Task: Revise the records below so that every "Where should I click to" becomes "Where do I click to", leaving everything else unchanged.

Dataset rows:
□ □ □ □ □ □ □

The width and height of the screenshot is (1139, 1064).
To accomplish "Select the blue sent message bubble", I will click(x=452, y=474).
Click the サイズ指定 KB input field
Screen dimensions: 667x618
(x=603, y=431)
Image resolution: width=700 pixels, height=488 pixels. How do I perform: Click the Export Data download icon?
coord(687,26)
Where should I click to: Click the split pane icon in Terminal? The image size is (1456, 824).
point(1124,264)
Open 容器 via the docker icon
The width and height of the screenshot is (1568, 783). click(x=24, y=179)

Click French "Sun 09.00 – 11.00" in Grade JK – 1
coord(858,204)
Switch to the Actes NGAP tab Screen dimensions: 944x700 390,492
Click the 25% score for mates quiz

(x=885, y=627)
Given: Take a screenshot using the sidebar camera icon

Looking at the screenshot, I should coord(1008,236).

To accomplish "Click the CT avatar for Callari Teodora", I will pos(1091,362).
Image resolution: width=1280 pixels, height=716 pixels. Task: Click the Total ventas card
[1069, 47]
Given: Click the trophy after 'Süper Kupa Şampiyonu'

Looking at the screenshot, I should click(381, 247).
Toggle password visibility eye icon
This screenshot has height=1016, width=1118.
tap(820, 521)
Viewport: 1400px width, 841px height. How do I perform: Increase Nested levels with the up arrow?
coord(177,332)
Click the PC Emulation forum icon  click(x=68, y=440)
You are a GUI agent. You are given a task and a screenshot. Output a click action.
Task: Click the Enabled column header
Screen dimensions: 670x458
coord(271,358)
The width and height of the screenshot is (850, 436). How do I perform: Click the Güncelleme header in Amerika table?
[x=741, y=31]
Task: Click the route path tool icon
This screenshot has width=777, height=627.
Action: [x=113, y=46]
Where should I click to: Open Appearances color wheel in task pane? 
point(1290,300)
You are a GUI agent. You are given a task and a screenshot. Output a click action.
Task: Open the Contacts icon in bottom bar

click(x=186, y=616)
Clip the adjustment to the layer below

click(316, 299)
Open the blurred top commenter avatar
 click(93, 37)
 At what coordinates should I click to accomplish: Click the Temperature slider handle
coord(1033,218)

□ □ □ □ □ □ □

Final result:
The width and height of the screenshot is (1139, 1064).
To accomplish "Select the blue sent message bubble", I will click(x=452, y=474).
Click the サイズ指定 KB input field
Screen dimensions: 667x618
(x=603, y=431)
Image resolution: width=700 pixels, height=488 pixels. How do I perform: Click the Export Data download icon?
coord(687,26)
Where do I click to: Click the split pane icon in Terminal? The image size is (1456, 824).
point(1124,264)
Open 容器 via the docker icon
The width and height of the screenshot is (1568, 783). click(x=24, y=179)

Click French "Sun 09.00 – 11.00" in Grade JK – 1
coord(858,204)
Switch to the Actes NGAP tab Screen dimensions: 944x700 390,492
Click the 25% score for mates quiz

(x=885, y=627)
Given: Take a screenshot using the sidebar camera icon

Looking at the screenshot, I should coord(1008,236).

To accomplish "Click the CT avatar for Callari Teodora", I will pos(1091,362).
Image resolution: width=1280 pixels, height=716 pixels. Task: Click the Total ventas card
[1069, 47]
Given: Click the trophy after 'Süper Kupa Şampiyonu'

Looking at the screenshot, I should click(381, 247).
Toggle password visibility eye icon
This screenshot has height=1016, width=1118.
tap(820, 521)
Viewport: 1400px width, 841px height. How do I perform: Increase Nested levels with the up arrow?
coord(177,332)
Click the PC Emulation forum icon  click(x=68, y=440)
You are a GUI agent. You are given a task and a screenshot. Output a click action.
Task: Click the Enabled column header
Screen dimensions: 670x458
coord(271,358)
The width and height of the screenshot is (850, 436). How do I perform: Click the Güncelleme header in Amerika table?
[x=741, y=31]
Task: Click the route path tool icon
This screenshot has width=777, height=627.
Action: [x=113, y=46]
Where do I click to: Open Appearances color wheel in task pane? 
point(1290,300)
You are a GUI agent. You are given a task and a screenshot. Output a click action.
Task: Open the Contacts icon in bottom bar

click(x=186, y=616)
Clip the adjustment to the layer below

click(316, 299)
Open the blurred top commenter avatar
 click(93, 37)
 At what coordinates should I click to accomplish: Click the Temperature slider handle
coord(1033,218)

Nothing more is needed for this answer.